### Activity
Count every line below that contains "header", then give that count and nothing else.

### Supplied data
···
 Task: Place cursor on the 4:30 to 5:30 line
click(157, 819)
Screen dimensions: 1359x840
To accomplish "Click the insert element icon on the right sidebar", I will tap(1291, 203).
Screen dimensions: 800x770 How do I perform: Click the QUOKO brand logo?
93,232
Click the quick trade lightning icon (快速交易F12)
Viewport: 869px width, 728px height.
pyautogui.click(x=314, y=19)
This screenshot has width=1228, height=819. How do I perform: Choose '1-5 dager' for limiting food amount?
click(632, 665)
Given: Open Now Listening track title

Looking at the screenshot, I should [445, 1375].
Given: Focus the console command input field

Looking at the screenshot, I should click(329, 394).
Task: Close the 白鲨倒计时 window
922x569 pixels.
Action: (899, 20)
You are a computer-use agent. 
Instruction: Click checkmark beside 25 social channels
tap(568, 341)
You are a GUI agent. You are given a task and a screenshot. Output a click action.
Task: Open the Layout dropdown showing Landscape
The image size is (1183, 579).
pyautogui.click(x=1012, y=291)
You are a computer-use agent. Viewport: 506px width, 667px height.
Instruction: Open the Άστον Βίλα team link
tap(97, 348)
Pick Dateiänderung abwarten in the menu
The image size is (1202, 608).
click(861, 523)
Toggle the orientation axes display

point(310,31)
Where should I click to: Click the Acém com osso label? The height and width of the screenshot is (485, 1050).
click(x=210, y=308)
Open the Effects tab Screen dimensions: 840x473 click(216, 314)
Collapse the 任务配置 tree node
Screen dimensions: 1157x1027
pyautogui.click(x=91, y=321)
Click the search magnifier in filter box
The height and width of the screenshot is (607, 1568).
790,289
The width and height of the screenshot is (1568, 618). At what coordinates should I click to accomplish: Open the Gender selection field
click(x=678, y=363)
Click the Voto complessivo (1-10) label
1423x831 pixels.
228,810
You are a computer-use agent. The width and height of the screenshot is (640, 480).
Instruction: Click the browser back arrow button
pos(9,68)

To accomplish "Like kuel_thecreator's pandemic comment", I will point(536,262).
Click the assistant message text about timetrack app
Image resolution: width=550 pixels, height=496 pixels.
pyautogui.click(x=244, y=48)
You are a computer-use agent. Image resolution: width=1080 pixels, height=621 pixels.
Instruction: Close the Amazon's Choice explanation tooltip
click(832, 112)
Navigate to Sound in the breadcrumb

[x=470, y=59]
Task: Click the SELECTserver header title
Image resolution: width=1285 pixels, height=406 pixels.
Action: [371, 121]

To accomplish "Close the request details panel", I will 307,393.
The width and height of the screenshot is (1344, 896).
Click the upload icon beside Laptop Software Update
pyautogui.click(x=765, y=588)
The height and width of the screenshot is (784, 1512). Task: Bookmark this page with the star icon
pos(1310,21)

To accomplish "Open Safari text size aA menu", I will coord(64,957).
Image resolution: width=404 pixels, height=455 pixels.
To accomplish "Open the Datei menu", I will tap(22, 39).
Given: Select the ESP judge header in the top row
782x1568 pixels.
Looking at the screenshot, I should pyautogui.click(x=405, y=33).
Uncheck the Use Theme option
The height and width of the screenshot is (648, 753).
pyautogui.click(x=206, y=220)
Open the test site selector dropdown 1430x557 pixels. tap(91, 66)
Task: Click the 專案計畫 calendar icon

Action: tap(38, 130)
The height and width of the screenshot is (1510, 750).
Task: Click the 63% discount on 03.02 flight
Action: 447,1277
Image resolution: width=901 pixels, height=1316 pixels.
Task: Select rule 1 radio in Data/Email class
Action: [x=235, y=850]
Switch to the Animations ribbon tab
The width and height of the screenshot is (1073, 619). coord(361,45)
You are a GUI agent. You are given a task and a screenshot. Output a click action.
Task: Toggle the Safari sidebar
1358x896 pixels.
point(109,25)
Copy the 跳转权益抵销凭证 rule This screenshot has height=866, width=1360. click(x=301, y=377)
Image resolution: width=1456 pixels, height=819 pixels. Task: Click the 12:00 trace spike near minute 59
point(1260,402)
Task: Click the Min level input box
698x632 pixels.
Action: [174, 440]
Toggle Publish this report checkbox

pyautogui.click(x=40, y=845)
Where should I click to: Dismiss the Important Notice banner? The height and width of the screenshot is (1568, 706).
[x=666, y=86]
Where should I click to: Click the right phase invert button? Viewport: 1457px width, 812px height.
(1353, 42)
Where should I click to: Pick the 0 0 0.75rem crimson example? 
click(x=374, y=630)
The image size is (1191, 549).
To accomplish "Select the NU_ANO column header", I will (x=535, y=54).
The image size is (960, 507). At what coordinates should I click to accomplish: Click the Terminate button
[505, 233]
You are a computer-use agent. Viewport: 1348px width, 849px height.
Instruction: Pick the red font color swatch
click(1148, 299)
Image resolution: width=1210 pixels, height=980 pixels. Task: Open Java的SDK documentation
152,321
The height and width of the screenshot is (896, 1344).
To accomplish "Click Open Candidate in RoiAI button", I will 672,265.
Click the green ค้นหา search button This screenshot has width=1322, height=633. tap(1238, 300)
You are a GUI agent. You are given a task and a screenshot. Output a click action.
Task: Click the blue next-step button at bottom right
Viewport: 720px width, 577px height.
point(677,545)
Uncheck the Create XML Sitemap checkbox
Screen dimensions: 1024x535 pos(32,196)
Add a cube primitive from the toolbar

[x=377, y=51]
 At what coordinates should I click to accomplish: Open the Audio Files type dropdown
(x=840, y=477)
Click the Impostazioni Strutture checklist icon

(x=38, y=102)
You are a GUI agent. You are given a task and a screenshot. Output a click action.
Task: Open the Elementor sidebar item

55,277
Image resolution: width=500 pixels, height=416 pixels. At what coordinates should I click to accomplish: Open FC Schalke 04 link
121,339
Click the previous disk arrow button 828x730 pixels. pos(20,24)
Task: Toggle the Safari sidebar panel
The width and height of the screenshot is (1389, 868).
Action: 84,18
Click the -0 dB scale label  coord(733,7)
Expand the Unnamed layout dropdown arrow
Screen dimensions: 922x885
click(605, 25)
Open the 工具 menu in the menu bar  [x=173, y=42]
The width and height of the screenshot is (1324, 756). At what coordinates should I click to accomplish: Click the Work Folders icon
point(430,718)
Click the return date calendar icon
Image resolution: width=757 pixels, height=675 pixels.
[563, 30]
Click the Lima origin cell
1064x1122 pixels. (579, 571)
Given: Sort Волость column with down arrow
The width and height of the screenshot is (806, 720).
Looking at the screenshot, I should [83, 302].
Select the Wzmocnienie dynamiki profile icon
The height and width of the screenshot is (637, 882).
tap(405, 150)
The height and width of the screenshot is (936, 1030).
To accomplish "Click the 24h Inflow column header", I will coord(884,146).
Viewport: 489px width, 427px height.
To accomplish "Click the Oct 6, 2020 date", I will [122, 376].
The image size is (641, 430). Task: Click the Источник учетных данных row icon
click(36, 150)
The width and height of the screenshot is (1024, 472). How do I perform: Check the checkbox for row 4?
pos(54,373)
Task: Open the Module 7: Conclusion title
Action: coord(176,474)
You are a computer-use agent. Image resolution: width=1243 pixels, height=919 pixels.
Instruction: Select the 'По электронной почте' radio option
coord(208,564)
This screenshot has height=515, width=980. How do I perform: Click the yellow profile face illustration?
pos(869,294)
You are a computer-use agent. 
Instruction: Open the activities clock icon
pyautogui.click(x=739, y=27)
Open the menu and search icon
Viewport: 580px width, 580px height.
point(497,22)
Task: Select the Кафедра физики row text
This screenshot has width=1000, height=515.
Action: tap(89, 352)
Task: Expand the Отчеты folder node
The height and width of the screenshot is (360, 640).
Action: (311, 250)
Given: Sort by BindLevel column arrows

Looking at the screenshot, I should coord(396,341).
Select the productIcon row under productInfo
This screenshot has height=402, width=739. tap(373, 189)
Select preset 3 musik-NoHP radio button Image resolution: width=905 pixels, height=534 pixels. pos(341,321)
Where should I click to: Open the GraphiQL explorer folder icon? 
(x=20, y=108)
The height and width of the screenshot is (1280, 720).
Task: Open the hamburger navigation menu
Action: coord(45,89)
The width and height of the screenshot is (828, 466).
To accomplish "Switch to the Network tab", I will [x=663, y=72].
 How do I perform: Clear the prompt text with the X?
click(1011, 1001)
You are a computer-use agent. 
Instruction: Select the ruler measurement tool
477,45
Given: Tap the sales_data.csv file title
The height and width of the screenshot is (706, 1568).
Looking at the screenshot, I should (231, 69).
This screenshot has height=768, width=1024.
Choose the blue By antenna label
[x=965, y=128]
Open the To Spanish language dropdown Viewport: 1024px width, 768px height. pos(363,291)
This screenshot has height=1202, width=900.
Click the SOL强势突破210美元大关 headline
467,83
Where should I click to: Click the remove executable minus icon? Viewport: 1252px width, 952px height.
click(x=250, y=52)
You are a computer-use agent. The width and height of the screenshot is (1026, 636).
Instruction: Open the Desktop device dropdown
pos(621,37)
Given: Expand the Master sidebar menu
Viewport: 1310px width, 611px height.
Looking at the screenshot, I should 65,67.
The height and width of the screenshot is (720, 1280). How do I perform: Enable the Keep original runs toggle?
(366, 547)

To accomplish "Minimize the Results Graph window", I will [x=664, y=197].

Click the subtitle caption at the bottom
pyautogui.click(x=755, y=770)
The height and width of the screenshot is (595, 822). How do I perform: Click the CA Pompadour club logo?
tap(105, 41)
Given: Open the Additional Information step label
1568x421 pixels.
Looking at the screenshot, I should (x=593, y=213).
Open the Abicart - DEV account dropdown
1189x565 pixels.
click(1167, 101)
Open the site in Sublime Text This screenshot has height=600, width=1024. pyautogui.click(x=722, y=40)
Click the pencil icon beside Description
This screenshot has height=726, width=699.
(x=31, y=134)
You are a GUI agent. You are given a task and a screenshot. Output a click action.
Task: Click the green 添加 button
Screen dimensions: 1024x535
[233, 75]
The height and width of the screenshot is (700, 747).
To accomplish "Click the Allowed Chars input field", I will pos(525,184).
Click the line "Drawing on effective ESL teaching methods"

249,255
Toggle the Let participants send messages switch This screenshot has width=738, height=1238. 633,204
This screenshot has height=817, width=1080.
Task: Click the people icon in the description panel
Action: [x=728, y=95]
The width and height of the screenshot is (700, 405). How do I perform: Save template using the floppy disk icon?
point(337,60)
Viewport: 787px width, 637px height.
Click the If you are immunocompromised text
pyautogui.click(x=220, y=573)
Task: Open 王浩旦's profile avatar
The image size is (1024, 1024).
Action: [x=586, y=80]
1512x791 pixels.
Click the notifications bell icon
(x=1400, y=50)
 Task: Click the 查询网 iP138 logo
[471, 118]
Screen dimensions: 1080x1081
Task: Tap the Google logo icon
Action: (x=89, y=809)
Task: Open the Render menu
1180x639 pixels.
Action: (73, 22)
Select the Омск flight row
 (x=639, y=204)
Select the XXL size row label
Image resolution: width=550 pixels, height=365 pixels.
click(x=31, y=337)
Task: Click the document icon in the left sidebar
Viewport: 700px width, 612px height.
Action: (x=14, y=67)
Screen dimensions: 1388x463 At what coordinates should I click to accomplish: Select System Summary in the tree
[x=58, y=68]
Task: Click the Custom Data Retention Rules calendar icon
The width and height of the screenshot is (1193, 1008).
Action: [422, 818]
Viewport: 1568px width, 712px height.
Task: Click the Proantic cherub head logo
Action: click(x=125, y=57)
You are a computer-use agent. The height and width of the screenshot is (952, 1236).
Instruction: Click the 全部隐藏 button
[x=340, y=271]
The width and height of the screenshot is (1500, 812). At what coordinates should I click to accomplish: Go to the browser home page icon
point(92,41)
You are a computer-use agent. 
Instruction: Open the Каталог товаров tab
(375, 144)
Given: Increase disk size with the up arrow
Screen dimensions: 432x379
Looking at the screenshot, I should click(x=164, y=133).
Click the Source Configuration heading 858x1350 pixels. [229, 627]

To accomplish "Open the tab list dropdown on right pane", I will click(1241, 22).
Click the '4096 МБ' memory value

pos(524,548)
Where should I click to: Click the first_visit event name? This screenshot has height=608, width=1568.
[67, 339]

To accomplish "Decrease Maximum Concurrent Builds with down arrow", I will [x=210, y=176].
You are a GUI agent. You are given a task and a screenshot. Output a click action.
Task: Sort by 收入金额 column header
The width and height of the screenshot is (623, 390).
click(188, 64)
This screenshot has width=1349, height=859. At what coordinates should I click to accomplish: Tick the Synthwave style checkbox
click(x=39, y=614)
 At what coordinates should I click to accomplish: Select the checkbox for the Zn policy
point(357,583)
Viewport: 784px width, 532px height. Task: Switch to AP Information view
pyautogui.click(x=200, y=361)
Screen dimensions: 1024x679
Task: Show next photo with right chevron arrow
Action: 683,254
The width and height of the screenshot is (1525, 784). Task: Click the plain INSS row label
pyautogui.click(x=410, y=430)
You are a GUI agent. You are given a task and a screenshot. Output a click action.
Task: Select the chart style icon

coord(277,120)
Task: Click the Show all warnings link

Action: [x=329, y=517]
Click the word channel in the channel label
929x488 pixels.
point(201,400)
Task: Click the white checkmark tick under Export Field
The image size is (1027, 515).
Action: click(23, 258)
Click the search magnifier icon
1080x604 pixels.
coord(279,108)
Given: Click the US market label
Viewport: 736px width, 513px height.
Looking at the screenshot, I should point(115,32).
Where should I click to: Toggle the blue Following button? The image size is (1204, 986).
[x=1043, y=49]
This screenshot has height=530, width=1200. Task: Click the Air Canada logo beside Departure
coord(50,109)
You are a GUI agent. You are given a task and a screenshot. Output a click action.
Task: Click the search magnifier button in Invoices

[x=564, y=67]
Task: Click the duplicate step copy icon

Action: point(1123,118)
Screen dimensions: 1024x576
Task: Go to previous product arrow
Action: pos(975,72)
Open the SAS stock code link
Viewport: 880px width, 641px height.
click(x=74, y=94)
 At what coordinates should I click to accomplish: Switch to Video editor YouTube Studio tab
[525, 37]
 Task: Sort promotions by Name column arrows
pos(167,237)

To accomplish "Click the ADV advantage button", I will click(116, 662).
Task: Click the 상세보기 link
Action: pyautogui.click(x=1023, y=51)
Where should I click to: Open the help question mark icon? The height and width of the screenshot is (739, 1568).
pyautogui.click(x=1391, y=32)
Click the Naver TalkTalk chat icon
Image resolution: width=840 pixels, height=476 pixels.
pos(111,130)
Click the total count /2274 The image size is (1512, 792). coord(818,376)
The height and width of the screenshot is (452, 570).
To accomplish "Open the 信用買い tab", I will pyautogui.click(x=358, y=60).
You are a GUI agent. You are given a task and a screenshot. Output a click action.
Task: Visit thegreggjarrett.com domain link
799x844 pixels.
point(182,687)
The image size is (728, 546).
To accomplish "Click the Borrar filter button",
···
### Solution to this task
5